Excerpt provided:

§ §

In this session, we will focus on a popular kind of probabilistic Machine Learning algorithm. The algorithm itself is called 'latent dirichlet allocation' (LDA), but as it is the most popular algorithm used for 'topic modelling', it is often simply referred to as 'topic modelling'.

The aim of topic modelling is quite intuitive. We show the computer a selection of **documents**, and we ask it: What are these documents about? The computer examines the vocabulary of all the documents, and sorts the words into various **topics**. Now a human thinks of a 'topic' as a real-world thing or process which becomes a 'topic' of conversation. We all stand by a forest, point at it, and talk about how beautiful it is. The forest is the 'topic'. A computer cannot do this, so it approaches the question from another angle. It considers a 'topic' to be a set of words that tend to co-occur. When we talk about forests, we would tend to use the words 'tree', 'fox', 'path', 'dark', 'big', 'natural' and so on. We would not tend to use the words 'fricassé', 'printer' or 'transubstantiation'. When we use a computer to perform topic modelling, it sorts all the words in our corpus into clusters of co-occuring words. These clusters are the **topics**.

§ §

Material:
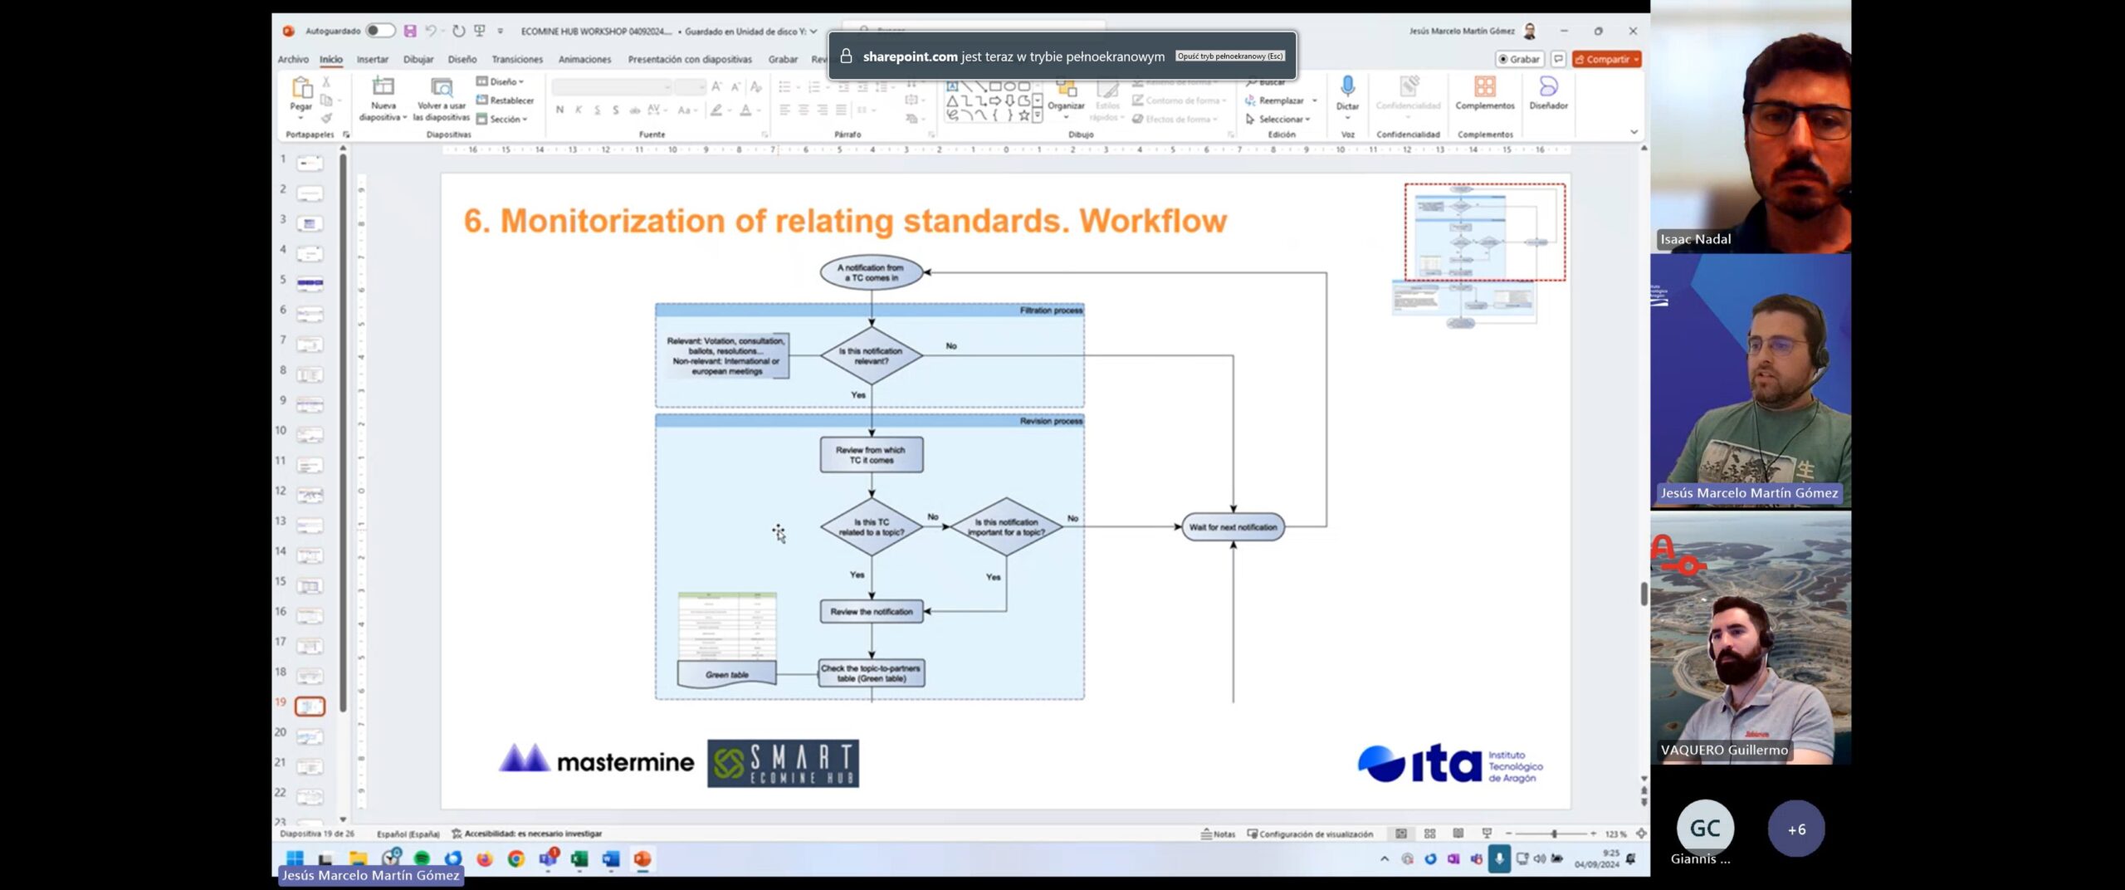The width and height of the screenshot is (2125, 890).
Task: Click Opuść tryb pełnoekranowy button
Action: [x=1229, y=56]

§ §

Instructions:
#1 In the passage on topic modelling, which words would we tend to use when we talk about forests?
#2 Write the next part of the passage on topic modelling, picking up after its final sentence.
You won't need the data for this.

Final answers:
#1 'tree', 'fox', 'path', 'dark', 'big', 'natural'

#2
# The Algorithm

The LDA Algorithm can be summarised diagrammatically:

![LDA plate notation](https://upload.wikimedia.org/wikipedia/commons/4/4d/Smoothed_LDA.png)

$M$ denotes the number of documents

$N$ is number of words in a given document (document $i$ has $N_{i}$ words)

$\alpha$ is the parameter of the Dirichlet prior on the per-document topic distributions

$\beta$ is the parameter of the Dirichlet prior on the per-topic word distribution

$\theta_{i}$ is the topic distribution for document $i$

$\phi_{k}$ is the word distribution for topic $k$

$z_{ij}$ is the topic for the $j$-th word in document $i$

$w_{ij}$ is the specific word.

This diagram explains how the model works *generatively*. This is a generative model, because it learns how to create new documents based on the word/topic mixture of the corpus it is trained on. But topic moels are not generally actually *used* to generate text (partly because they have [no concept of word order](https://en.wikipedia.org/wiki/Bag-of-words_model)). Instead, once the topic model is trained, its internal parameters are examined to inform the user about the structure of the corpus, or the model is applied to the text to provide data for further analysis.

I step through the diagram in the [slides](slides/topic-modelling.pdf).

# Topic Modelling in Python

Now we have some grasp of what the algorithm is doing, we can learn to apply it in Python using the Gensim package.

If you want to do Topic Modelling in R, you can get very similiar results using [very similar code with the help of the MALLET or LDA packages](https://www.tidytextmining.com/topicmodeling.html).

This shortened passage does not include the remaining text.